## [Exercise requirements]
The word "screenshot" may appear in some lines of the data; copy every such line.

## [Data shown]
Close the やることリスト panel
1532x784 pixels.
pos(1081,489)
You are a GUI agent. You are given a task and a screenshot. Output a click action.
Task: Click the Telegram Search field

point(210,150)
==
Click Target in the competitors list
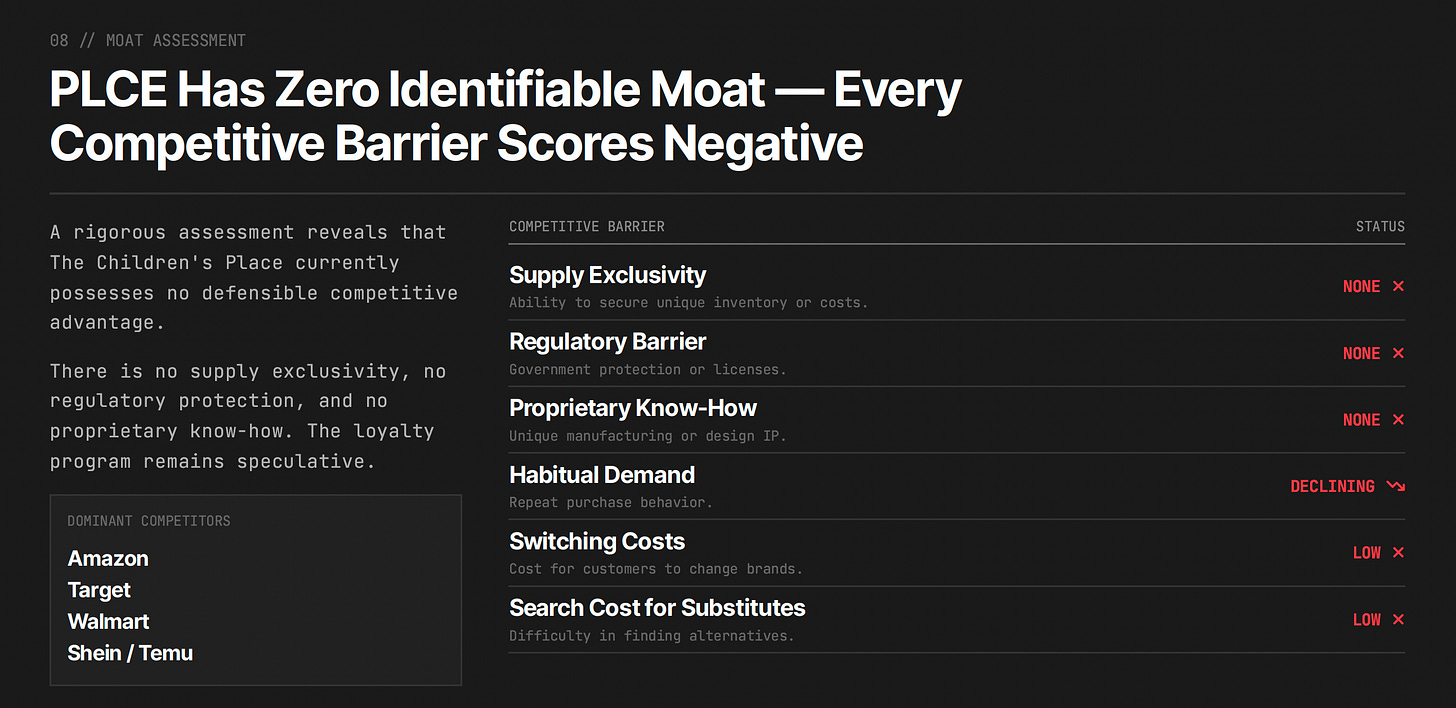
--
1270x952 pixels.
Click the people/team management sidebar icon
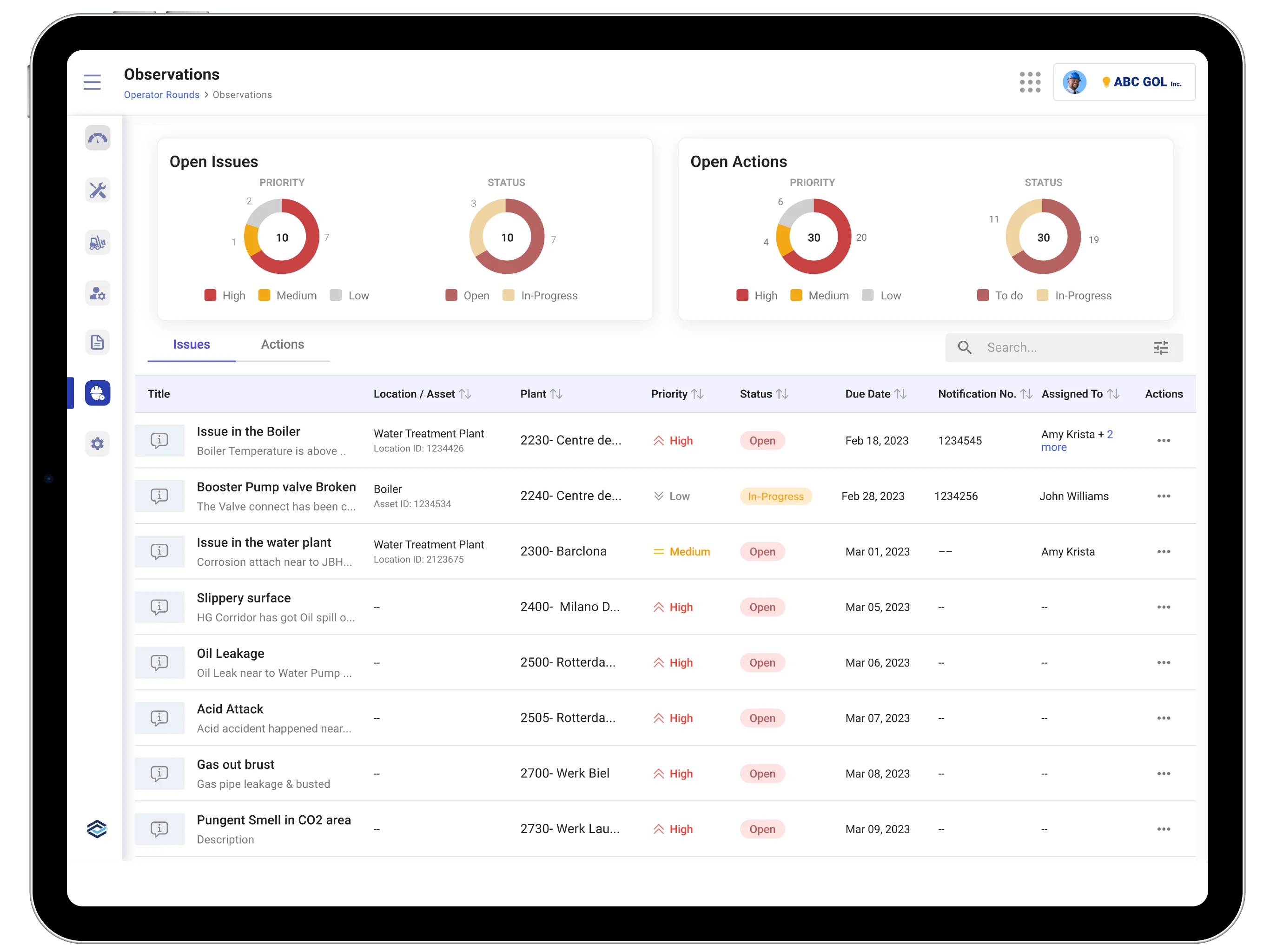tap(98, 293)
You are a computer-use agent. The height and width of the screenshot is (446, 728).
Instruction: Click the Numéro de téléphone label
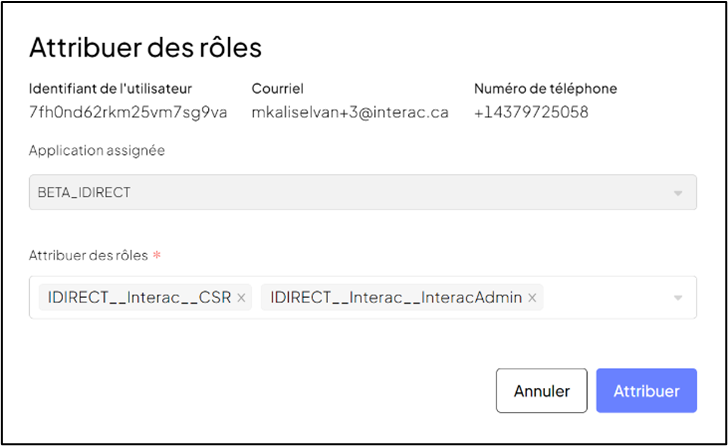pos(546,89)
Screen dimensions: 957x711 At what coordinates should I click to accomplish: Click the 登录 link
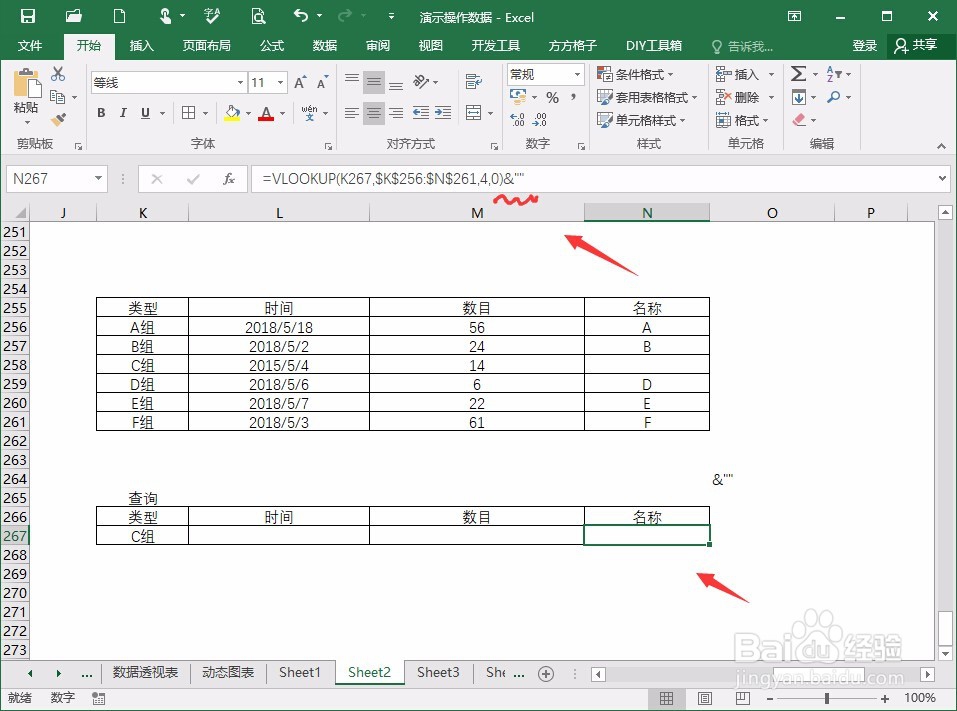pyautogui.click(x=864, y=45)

## [Result of this task]
You are a GUI agent. You are given a task and a screenshot. Output a click action.
You are a computer-use agent. The height and width of the screenshot is (446, 728).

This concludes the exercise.